Atardecía y la luz se disolvía despacio dejando un rastro de sombras batientes por el aire que se alzaba. El Monasterio de piedra, ofrecía un reflejo de oscuros lamentos, como venido de algún lejano tiempo, como venido ahora. Una forma espectral, se levantaba del suelo, porque se imaginaba el suelo o las tinieblas. El ligero humo de las nubes húmedas, cuajaban la piel. Parecía que aquel lugar, más que estudiantes lo habitaran fantasmas. Cuatro niños ajenos a estas sensaciones, se escondían entre los árboles y hablaban deprisa, tenían mucho que contar. Se sentían eufóricos.
Miquel ya no estaba solo, sus amigos le habían cambiado el ánimo, aunque en sus ojos profundos se hubieran marcado la pena y el desafío de vivir a toda costa.
Esa noche durmió algo inquieto. Cansado del juego se tendió en “su” cama y sorbió los hechizados vapores del sueño. En el dormitorio sólo una suave bombilla roja colgaba en la oscuridad, mientras las fantasías recorrían los laberintos, traspasaban las paredes y se filtraban por las puertas de otros mundos.

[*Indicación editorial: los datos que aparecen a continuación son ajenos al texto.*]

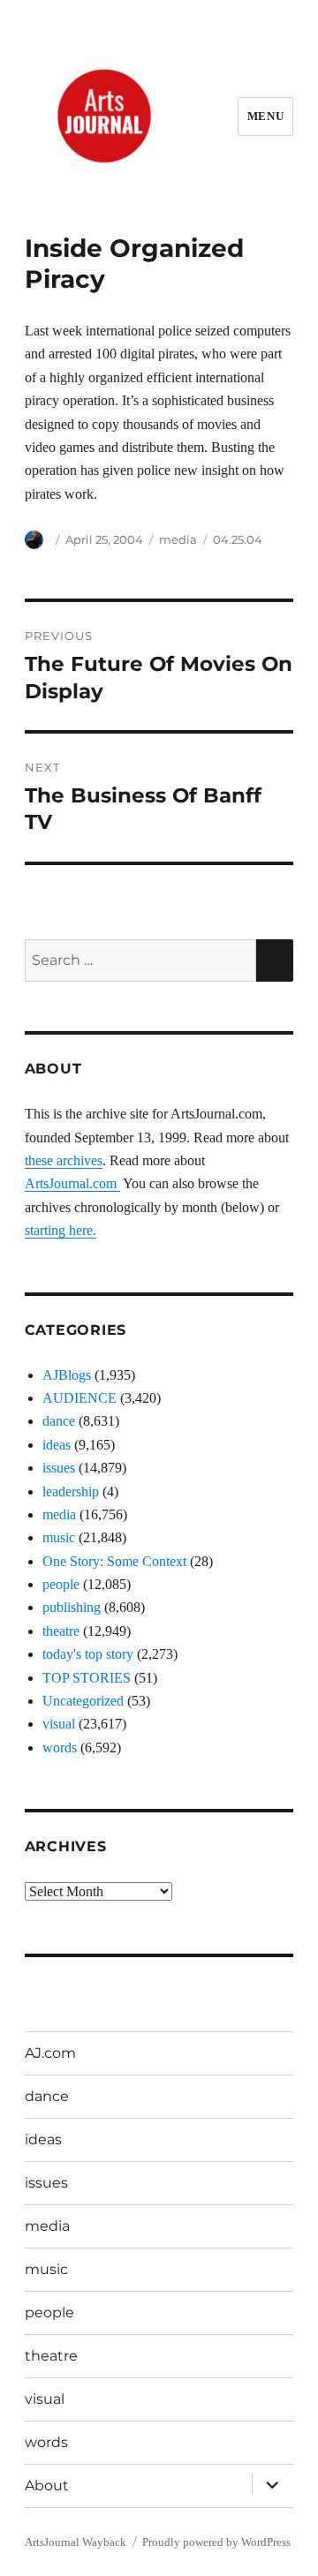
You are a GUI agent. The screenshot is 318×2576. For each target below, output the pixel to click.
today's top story (87, 1653)
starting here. (60, 1230)
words (59, 1747)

Miquel corría con la pelota en los pies junto a Josemari, su mejor amigo del barrio. Javier, de guardameta, trepaba y se columpiaba en la blanca portería sin red. La dulce, pero ahora angustiada voz de su madre, llamándole, Recuerda esa explosión segundos después, ese estruendo que le dejó unos instantes sordo y la visión aterradora de la pobre mujer, enterrada bajo los escombros de su propia existencia. Aquello pasó cinco años atrás. Luego un ensordecedor ruido acercándose, el paso del tren, pañuelos mojados, agitándose en el aire y secando el sudor de las lágrimas. Pero no era él quien se iba, sino sus padres, sus parientes, los amigos, Valentina, su novia también le abandonaba, veía la ráfaga de sus ojos brillando en el atardecer, mientras el tren proseguía su holocáustico camino. Miquel, inseguro, sentía cómo le bullía la sangre y se quedó quieto, indignado y lloró amargamente de rabia, de impotencia. Despertó al sonar el timbre tiritando de frío. La sábana mostraba un círculo de humedad, estaba empapada, no había podido aguantar. Le ocurría con frecuencia y se avergonzó de su debilidad. Cogió la tela, la guardó en una bolsa de plástico y la puso en un estante del armario para que nadie la viera, bien escondida.